Lawrence is highly ambivalent towards the Christian vision of the Apocalypse, arguing that John of Patmos and others placed a gloss over the main ideas to conceal the pagan message. My own reading of the Apocalypse suggests Lawrence is correct in this basic interpretation. There is, however, even more within Revelation, analysed on this pagan star basis, than Lawrence sees. The image of the tree of life as bearing twelve fruits one for each month is an obvious reference to the zodiac signs. As well, the twelve jewels of the New Jerusalem directly encode the precession of the equinox as the structure of time, from the Age of Pisces through the coming Age of Aquarius on to the next cycle of twelve Ages each lasting 2148 years.
In addition to the daily rotation of the ‘cosmic mill’ of the dipper around the pole, a longer cycle of the Little Bear and Polaris, due to precession, takes it around the northern axis every 25765 years. Jesus Christ is depicted in Revelation holding this group of seven stars as a symbol of his return to earth - a potent image. When linked to the tree of life and the twelve jewels, the seven stars have a coherent message which has been heavily suppressed by monotheism with its inability to imagine a cosmic demiurge – an intermediary between human life and the infinite eternal God.

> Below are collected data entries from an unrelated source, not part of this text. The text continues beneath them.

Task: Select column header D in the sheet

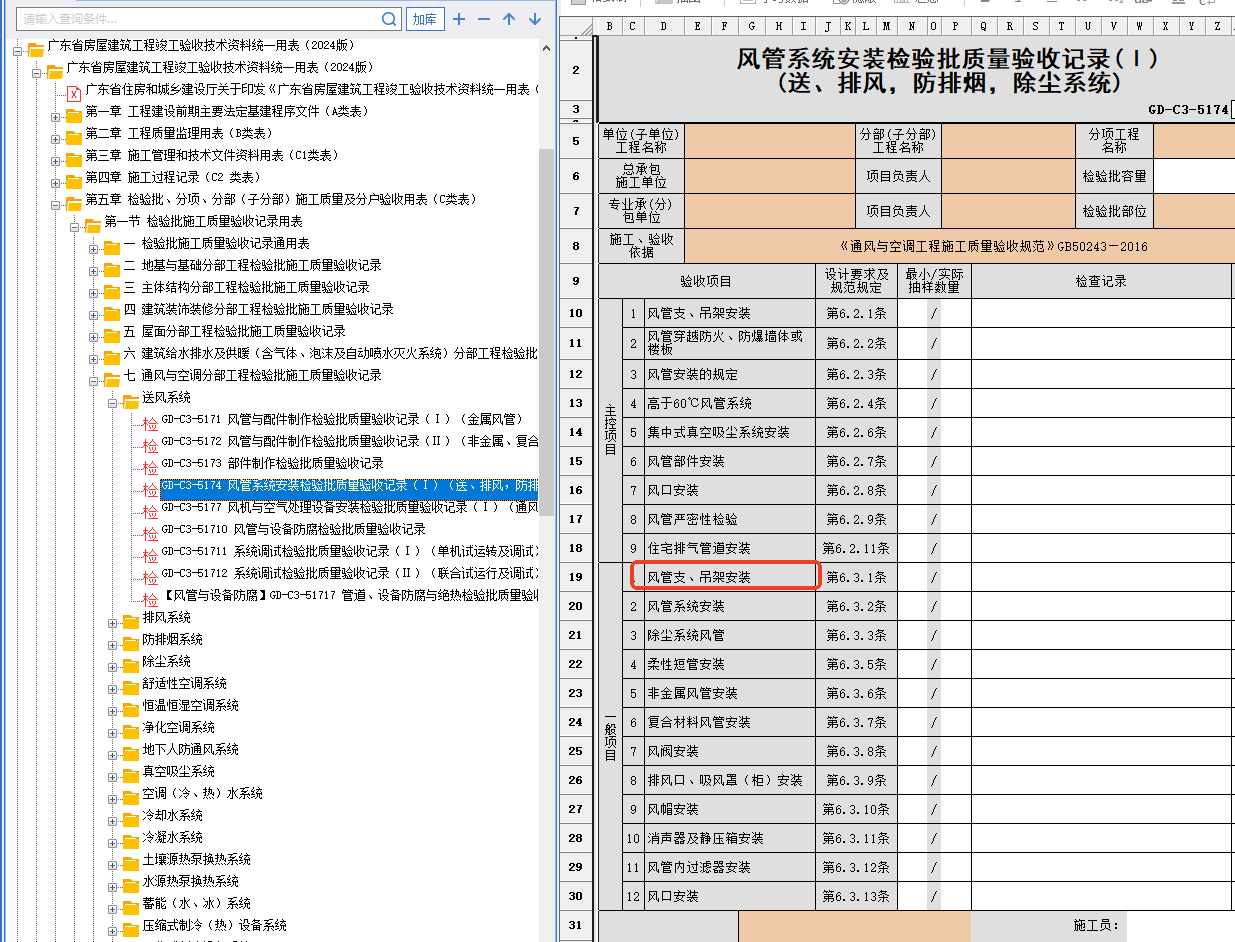Action: [663, 26]
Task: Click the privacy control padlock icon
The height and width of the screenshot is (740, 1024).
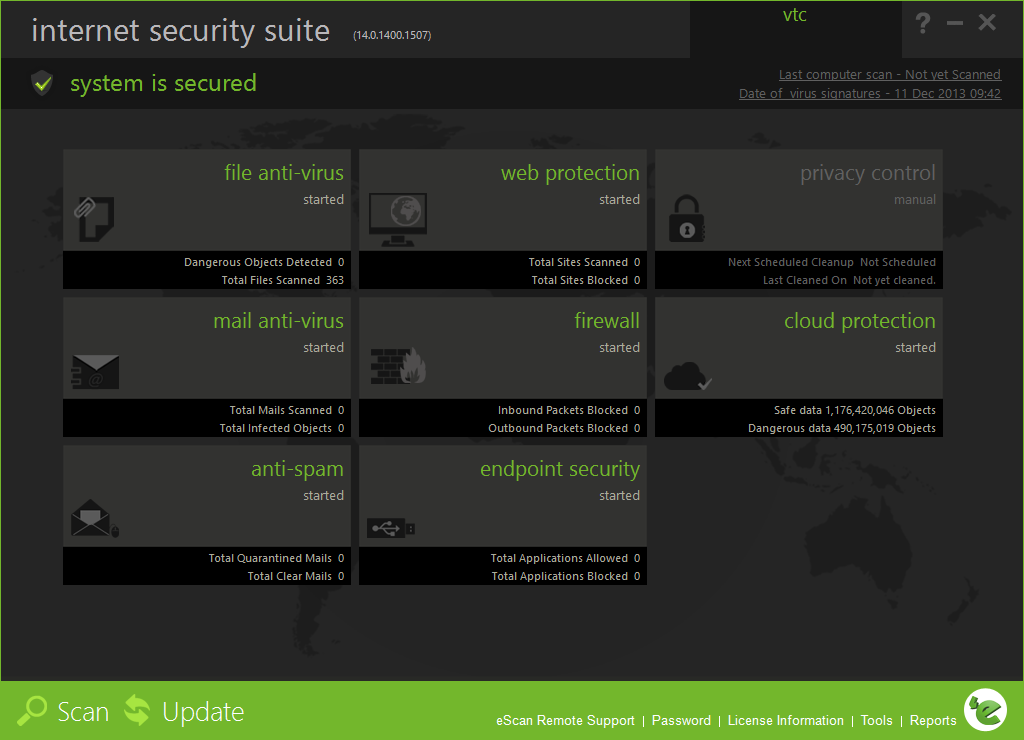Action: pyautogui.click(x=687, y=219)

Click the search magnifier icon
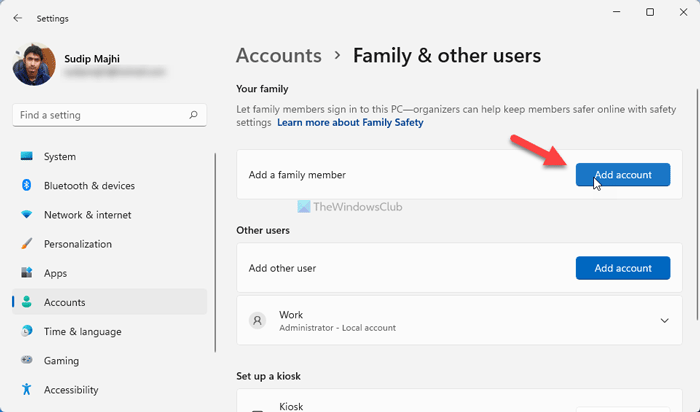pos(196,116)
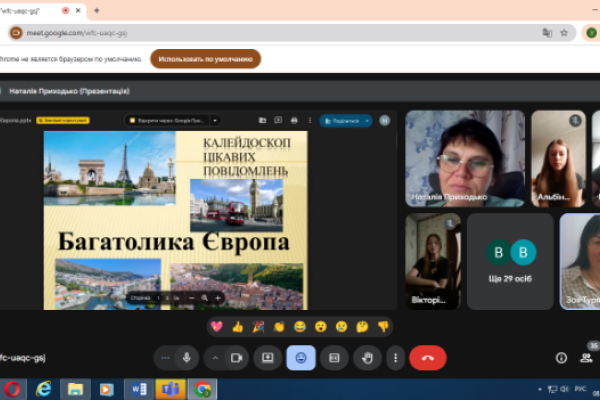Click the blue share button in presentation
The image size is (600, 400).
click(343, 120)
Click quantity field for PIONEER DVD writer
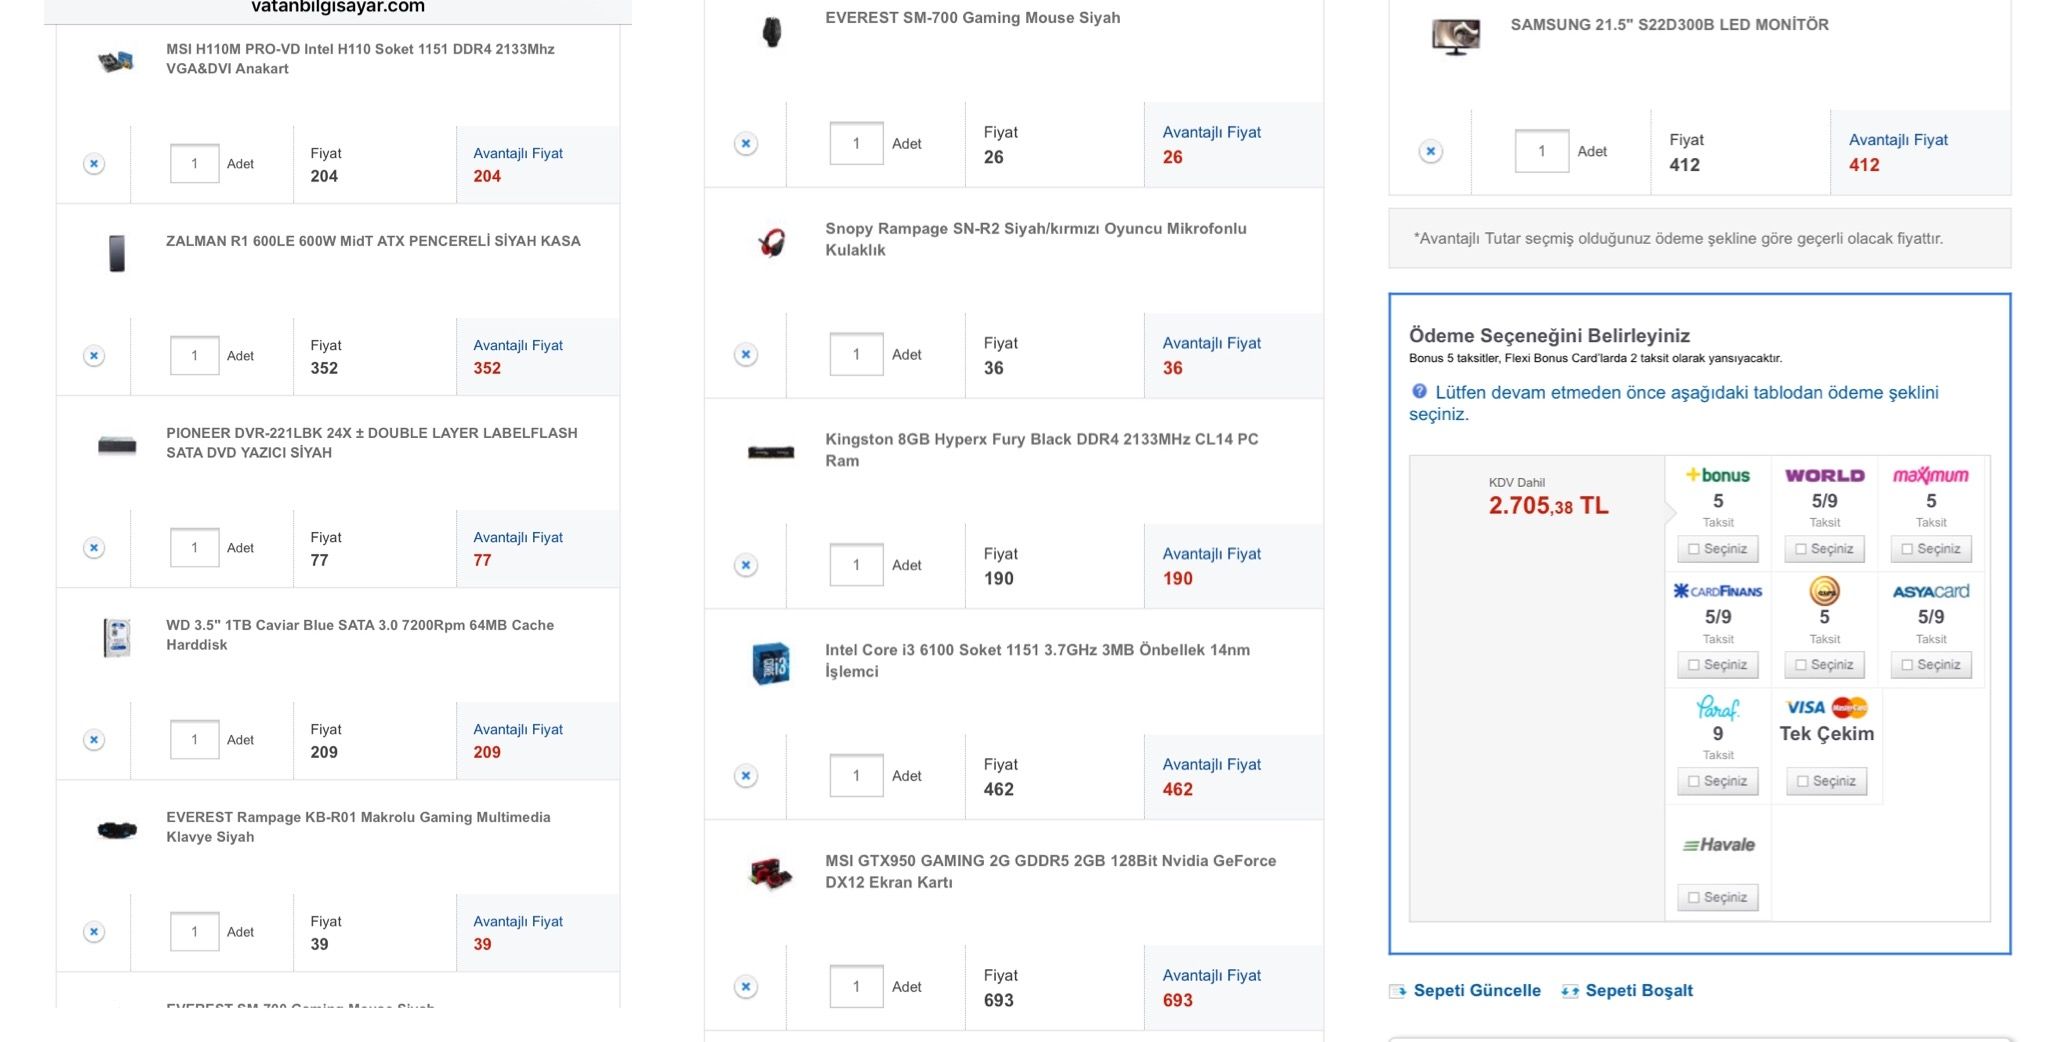This screenshot has width=2048, height=1042. coord(194,548)
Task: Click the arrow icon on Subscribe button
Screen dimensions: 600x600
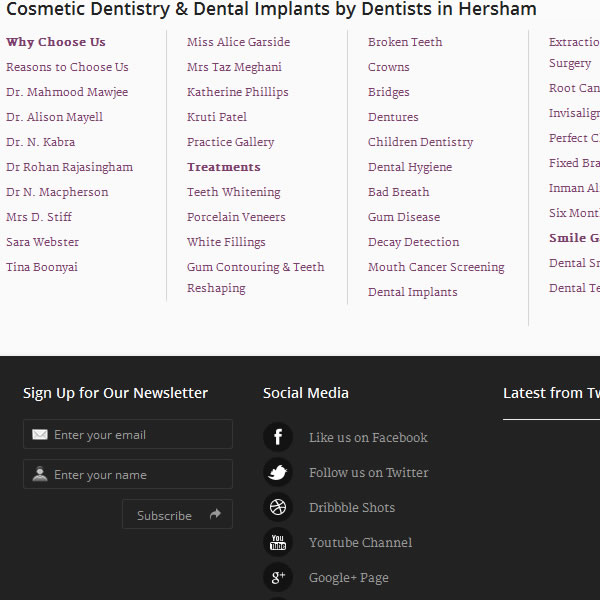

Lawrence argues that the living essence of humanity is cosmic. He observes that mainstream religion has denied the cosmic nature of life through its doctrine of God. I agree with Lawrence in this analysis. The suppression of star religion by monotheism presents a main story of our planet. We can compare Lawrence’s study of the Apocalypse with Santillana and Von Dechend’s Hamlet’s Mill, where the myth of the cosmic mill is traced through Finnish Saga to Shakespeare. In the Finnish national epic the Kalevala, the problem of time is described as the historic loss of knowledge of the great cosmic mill the Sampo, smashed by thieving man. We can compare this tale of the hero Ilmarinen with the Apocalypse image of Christ holding the seven stars of the Bear, markers of the cosmic mill. Just as the Finns tell of their loss of cosmic understanding and hopes for restoration, Christianity can analyse the Revelation along the lines suggested by Lawrence to identify its potent pagan mythic message.